Only fifteen cars made it to the green flag in the finale, and after starting the feature in fifth, it was again Dalton the pack was chasing after.
Kyle Dudley scored his best finish of the season with a runner-up showing, and Lancaster capped the night in third.
Oh, I had a lot of fun, being an old man,” said Dalton of his shockingly dominating performance. “I’m just glad to be back up here ...I actually surprised myself I think.”
NEW RIVER NISSAN MOD-4
Joe White became the first caution of the evening on lap 1 of the New River Nissan 30-lap MOD-4 feature. On the last lap, White became a first-time winner in 2010.
After rebounding from a spin on the first circuit of the contest, White notched his first victory of the season, besting runner-up Bryan Reedy and third place finisher Robert Cox.

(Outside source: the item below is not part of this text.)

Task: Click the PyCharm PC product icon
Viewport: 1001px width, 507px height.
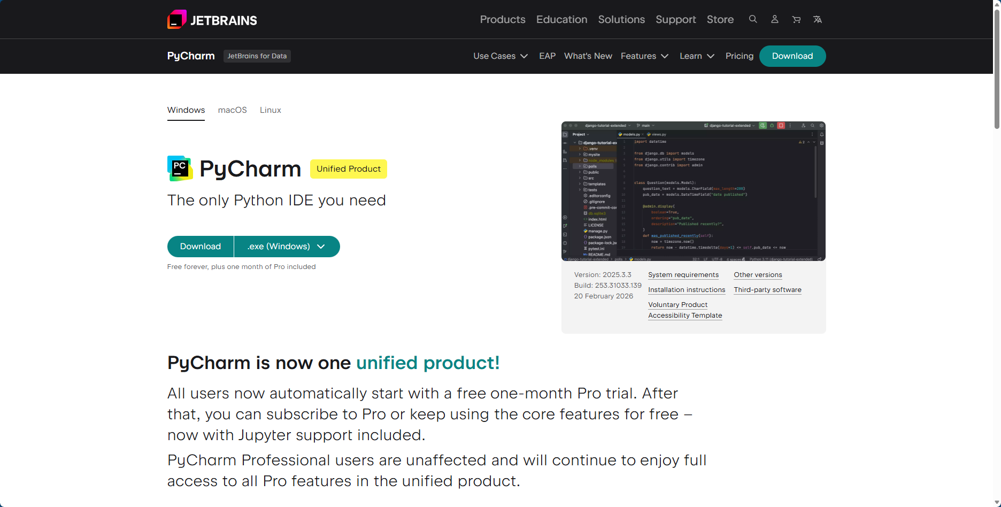Action: pos(180,168)
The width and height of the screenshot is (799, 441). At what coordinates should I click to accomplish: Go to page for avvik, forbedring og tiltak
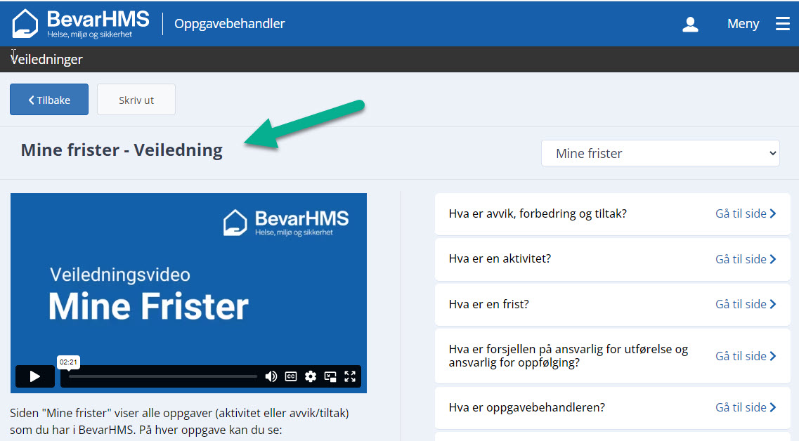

“About time another car won a race up here,” said White, who is only the third different winner to take top honors in the division this year. “It was just a matter of time before we got everything together and got our bad luck out of the way. We’re gonna win some more races before the year’s over.”
White passed leader Wayne Corprew with just three circuits remaining to claim the checkers. Corprew, who was riding with 25 pounds of extra weight per the Two Wins in a Row policy, finished fifth.
By virtue of the victory, White moves to within 22 points of Corprew in the standings, tied with Reedy for second.
SOUTHERN PRINTING UCAR
Ricky Howell, Jr. scored his first win of the 2010 Southern Printing UCAR season Saturday night, fending off last week’s winner Doug Lawrence and brother Scott Howell at the finish.
“It means a lot. I’ve missed some races this year,” Howell said. “I haven’t been able to make it out here, but I’m glad to be here, man. It means a lot.”